◆ PROBLEM
In the lines below, the string "screenshot" may appear; say how many lines hold it and give nothing more.
START GIVEN ENTRIES
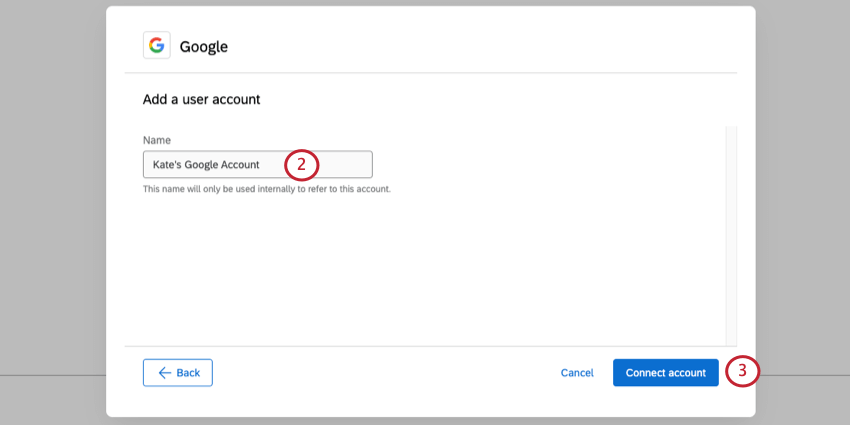The image size is (850, 425).
Task: Click the "Add a user account" heading
Action: (202, 99)
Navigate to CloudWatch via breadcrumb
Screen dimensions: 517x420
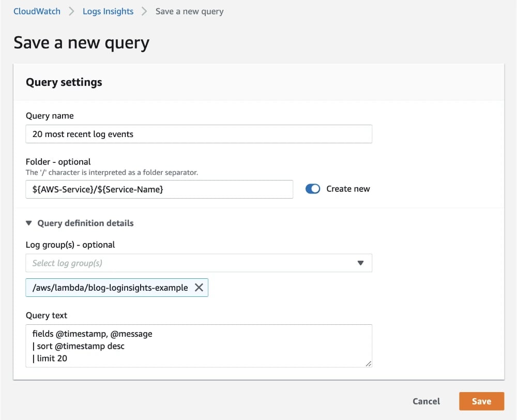36,11
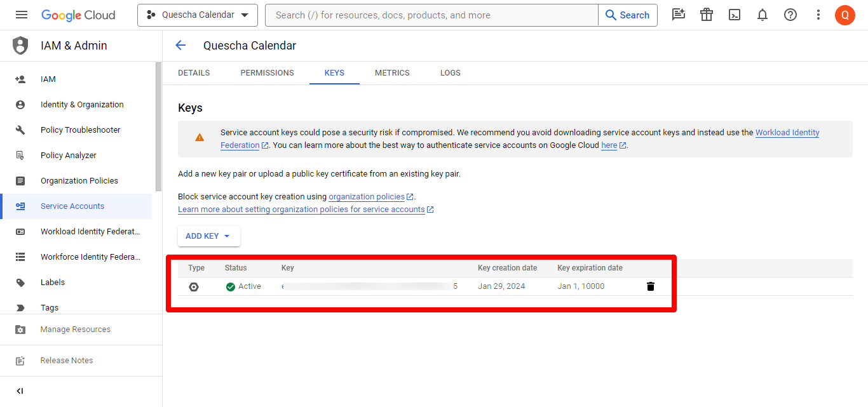Screen dimensions: 868x407
Task: Switch to the METRICS tab
Action: (x=392, y=73)
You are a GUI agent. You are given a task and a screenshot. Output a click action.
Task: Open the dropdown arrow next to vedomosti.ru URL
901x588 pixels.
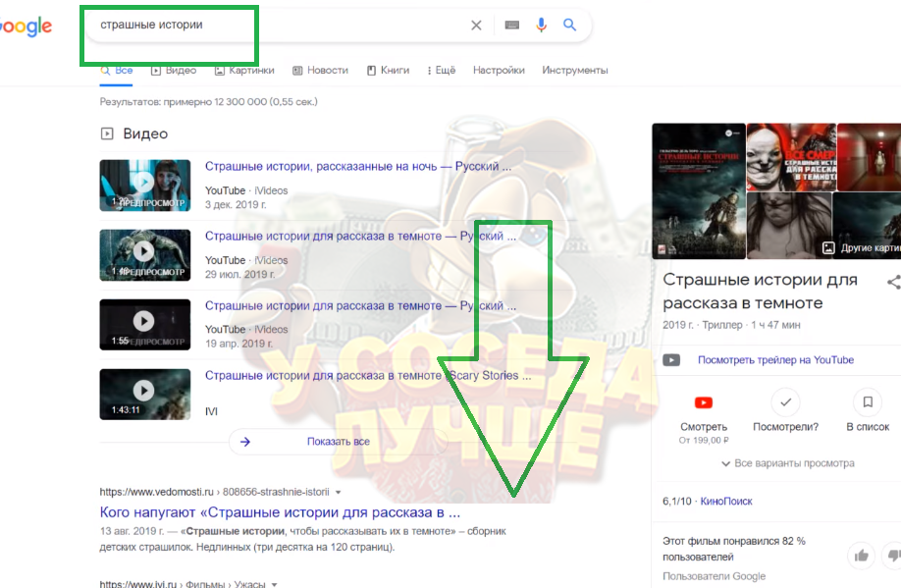point(338,491)
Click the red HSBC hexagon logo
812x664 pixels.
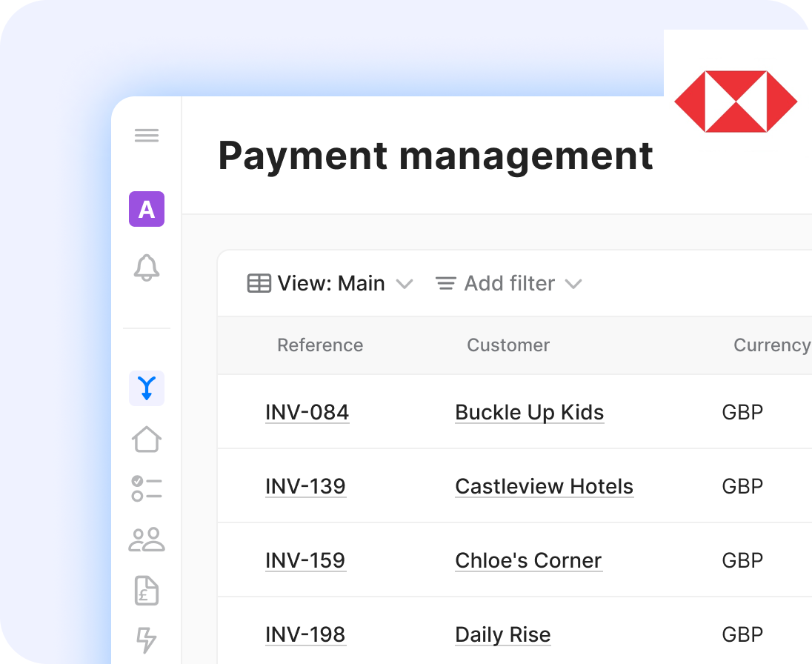(x=735, y=102)
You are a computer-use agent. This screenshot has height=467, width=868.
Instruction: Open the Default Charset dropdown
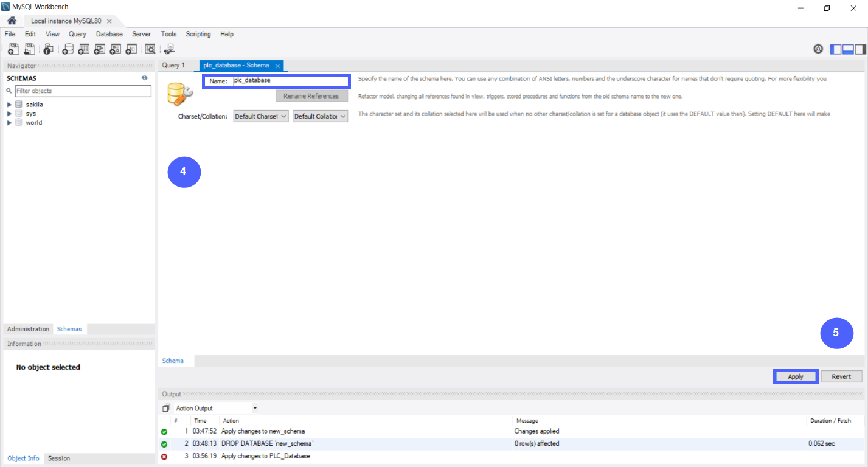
END GIVEN ENTRIES
◆ ANSWER FOR THIS EXERCISE
2